Czym wytłumaczyć fakt, że normalne w całym
demokratycznym świecie , praktyki wyborcze, polegające na pełnym „
prześwietleniu „ przeszłości kandydata, ( w tym ustalenie jego pochodzenia
narodowościowego ) , są w Polsce zajadle zwalczane przez tak zwane „ moralne
autorytety „ i poprawną politycznie prasę ??? . Dlaczego wielu polskich
polityków żydowskiego pochodzenia,
pozmieniało nazwiska i ten fakt ukrywa przed wyborcami ?? Dlaczego ujawnianie
takich praktyk jest zwalczane przez „
autorytety” i środki masowego przekazu , i piętnowane jako rasizm i
antysemityzm ??? .
Odpowiedź na tak postawione pytania jest prosta:
ujawnienie i podanie do publicznej wiadomości informacji, że ojciec kandydata
na prezydenta, nazywał się na przykład Berman ( a nie Kowalski ) i był Żydem,
zniszczyłoby karierę polityczną Kowalskiego-syna , jednak nie dlatego, że jest on Żydem, tylko dlatego, ze jego
ojciec był stalinowskim oprawcą , odpowiedzialnym za torturowanie i mordowanie
polskich patriotów !. I tutaj jest pies pogrzebany !!!!. Wielu aktywnych w polskim
życiu publicznym polityków pochodzenia żydowskiego, ma „ trupa w szafie „ w
postaci ojca, brata, czy wuja , którzy dali się poznać jako stalinowscy oprawcy, albo komunistyczni
aparatczycy, którzy wyrządzili polskiemu społeczeństwu ogrom krzywd i cierpień.
( Przypomnę , że w czasach stalinowskich zdecydowana większość kadr
kierowniczych Urzędu Bezpieczeństwa Publicznego, oraz politycznych aparatczyków PZPR –u rekrutowała się z polskich lub rosyjskich Żydów ).

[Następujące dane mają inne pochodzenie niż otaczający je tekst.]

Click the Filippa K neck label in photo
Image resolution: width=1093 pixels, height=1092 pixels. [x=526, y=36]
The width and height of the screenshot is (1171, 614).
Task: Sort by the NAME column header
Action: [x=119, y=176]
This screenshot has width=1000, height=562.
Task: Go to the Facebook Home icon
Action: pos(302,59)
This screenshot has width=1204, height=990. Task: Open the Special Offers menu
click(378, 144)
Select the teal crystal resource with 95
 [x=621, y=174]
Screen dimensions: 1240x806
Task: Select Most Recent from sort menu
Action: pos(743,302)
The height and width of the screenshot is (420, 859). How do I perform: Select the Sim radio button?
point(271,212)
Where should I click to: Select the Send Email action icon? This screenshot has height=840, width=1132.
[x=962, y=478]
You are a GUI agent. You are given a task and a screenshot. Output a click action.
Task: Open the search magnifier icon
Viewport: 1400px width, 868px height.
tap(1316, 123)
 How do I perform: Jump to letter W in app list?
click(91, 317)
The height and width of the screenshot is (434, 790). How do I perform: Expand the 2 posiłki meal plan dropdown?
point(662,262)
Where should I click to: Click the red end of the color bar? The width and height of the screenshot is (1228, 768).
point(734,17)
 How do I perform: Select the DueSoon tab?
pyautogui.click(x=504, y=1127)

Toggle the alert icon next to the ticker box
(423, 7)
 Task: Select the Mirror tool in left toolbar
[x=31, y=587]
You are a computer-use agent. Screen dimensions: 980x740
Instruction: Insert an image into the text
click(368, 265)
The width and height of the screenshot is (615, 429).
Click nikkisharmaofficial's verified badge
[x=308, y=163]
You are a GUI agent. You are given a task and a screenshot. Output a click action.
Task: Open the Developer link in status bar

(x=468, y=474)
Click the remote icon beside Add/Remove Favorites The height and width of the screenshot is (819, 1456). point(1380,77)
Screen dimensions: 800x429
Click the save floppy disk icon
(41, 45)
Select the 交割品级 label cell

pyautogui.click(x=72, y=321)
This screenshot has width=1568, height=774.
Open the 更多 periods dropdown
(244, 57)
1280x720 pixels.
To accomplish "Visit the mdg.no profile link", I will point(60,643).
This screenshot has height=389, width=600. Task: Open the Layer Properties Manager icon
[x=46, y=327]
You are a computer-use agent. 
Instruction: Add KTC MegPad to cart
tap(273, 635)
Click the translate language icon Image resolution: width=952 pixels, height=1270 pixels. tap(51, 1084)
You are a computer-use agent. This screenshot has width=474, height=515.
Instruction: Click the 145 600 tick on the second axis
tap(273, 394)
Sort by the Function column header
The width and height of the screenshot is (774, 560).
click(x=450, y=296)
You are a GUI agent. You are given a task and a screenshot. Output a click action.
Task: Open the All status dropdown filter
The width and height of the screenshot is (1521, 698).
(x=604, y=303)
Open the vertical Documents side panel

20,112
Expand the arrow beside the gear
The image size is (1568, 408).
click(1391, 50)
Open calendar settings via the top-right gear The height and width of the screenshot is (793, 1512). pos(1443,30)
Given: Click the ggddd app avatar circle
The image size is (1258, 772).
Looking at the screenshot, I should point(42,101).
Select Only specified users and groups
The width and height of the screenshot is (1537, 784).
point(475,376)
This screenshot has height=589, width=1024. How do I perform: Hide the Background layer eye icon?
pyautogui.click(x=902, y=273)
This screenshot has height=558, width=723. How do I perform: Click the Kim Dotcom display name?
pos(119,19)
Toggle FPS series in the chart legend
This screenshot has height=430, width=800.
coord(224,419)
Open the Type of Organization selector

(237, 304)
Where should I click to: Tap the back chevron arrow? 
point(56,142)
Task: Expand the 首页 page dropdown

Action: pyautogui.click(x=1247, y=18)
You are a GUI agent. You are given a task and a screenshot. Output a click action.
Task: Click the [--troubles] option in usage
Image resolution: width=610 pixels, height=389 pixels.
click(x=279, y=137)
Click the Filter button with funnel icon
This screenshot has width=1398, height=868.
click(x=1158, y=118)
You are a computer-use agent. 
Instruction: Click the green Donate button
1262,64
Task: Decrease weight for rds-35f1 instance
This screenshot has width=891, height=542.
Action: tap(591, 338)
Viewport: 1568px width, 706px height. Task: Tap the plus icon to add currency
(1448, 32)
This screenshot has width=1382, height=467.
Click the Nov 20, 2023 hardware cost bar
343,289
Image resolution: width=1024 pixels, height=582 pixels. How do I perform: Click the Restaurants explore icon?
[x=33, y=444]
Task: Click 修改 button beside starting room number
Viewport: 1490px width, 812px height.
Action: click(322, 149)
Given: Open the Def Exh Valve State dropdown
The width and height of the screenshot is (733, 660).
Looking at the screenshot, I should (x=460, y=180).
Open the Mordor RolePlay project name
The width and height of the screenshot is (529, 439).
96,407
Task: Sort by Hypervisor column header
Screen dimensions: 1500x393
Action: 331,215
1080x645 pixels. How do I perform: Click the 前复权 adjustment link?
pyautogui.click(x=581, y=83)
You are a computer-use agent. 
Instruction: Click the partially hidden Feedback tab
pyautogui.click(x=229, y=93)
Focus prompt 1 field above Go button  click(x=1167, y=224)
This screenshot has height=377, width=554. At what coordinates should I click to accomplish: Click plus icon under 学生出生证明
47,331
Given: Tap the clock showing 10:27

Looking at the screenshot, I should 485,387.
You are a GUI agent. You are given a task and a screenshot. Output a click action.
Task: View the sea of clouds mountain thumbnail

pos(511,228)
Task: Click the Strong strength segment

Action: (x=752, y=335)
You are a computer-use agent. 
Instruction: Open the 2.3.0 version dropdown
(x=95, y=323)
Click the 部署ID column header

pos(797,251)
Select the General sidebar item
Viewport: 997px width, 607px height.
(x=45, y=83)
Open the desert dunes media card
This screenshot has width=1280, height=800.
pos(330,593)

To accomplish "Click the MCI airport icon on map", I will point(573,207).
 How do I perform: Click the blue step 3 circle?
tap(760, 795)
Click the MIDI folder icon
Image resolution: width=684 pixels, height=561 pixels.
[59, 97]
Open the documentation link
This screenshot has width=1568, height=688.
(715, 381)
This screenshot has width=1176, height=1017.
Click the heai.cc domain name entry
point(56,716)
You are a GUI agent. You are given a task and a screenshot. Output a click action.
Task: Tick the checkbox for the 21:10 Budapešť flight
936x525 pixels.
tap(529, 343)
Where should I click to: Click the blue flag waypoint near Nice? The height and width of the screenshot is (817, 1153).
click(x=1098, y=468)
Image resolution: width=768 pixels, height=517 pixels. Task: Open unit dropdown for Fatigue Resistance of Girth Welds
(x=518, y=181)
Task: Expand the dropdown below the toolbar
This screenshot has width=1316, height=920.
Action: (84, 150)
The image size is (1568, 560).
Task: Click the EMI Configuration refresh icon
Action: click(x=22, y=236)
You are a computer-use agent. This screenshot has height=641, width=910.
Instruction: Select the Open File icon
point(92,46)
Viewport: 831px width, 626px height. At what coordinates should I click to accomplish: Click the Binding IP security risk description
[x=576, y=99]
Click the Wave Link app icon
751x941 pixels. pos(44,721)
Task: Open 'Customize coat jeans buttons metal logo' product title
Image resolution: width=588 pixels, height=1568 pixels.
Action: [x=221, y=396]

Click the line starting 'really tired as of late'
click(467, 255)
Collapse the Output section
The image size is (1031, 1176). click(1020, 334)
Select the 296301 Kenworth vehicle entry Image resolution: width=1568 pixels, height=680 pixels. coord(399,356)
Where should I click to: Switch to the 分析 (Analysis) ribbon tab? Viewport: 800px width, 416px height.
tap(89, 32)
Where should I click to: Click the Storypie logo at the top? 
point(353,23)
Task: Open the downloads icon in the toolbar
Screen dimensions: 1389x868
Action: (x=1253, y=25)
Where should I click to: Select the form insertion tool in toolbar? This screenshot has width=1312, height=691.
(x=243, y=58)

Gdyby wyszło to na jaw, kandydaci na urzędy
państwowe, mający takie „ trupy w szafie „ , byliby spaleni. Zapyta ktoś, a dlaczego smród ciągnący się
za ojcem , ma teraz pogrążyć jego syna
??. Ano dlatego, że jak mówi przysłowie ludowe ( , a przysłowia są ponoć mądrością narodu ) : niedaleko pada
jabłko od jabłoni . Jakkolwiek byłoby to niesprawiedliwe, to syn stalinowskiego
oprawcy( nieważne jakiego pochodzenia: polskiego, żydowskiego,
niemieckiego) byłby spalony, choć on
sam może być porządnym i wartościowym człowiekiem. Pokolenie robiące obecnie polityczne kariery ,
rekrutujące się z rodzin pochodzenia żydowskiego które w latach stalinowskich
dały się poznać z jak najgorszej strony, ma świadomość, że ujawnienie prawdy
zmiecie je z politycznej sceny. I dlatego ludzie ci pozmieniali nazwiska,
miejsca zamieszkania, pozacierali ślady tak , by „ trupy w szafie „ pozostały
tam na wieki. Ci ludzie- w samoobronie - z pianą na ustach , zaciekle i
bezwzględnie zwalczają wszystkich którzy
ową prawdę chcą ujawnić, zarzucając im rasizm, antysemityzm, i kneblując
im usta poprzez cichą cenzurę w środkach masowego przekazu. Czy w imię tego,
aby dzieci stalinowskich aparatczyków i
stalinowskich oprawców pochodzenia żydowskiego, mogły robić polityczne kariery
w demokratycznej Polsce, jako naród mamy być głusi i ślepi na naszą historyczną
przeszłość?? .Czy w imię takiej wartości,
mamy odrzucić obowiązujące w każdym systemie demokratycznym standardy
??? . Prawda nas wyzwoli – mówił Jan Paweł II .... sęk w tym, że ICH pogrąży , dlatego dalej.... ogon będzie
machał psem...., czyli garstka potomków pogrobowców stalinizmu, korzystając z
opanowanych przez siebie środków masowego przekazu, będzie terroryzować
wszystkich, którzy domagają „ się ujawnienia prawdy.
Anthony Ivanowitz
22.maja.2005r.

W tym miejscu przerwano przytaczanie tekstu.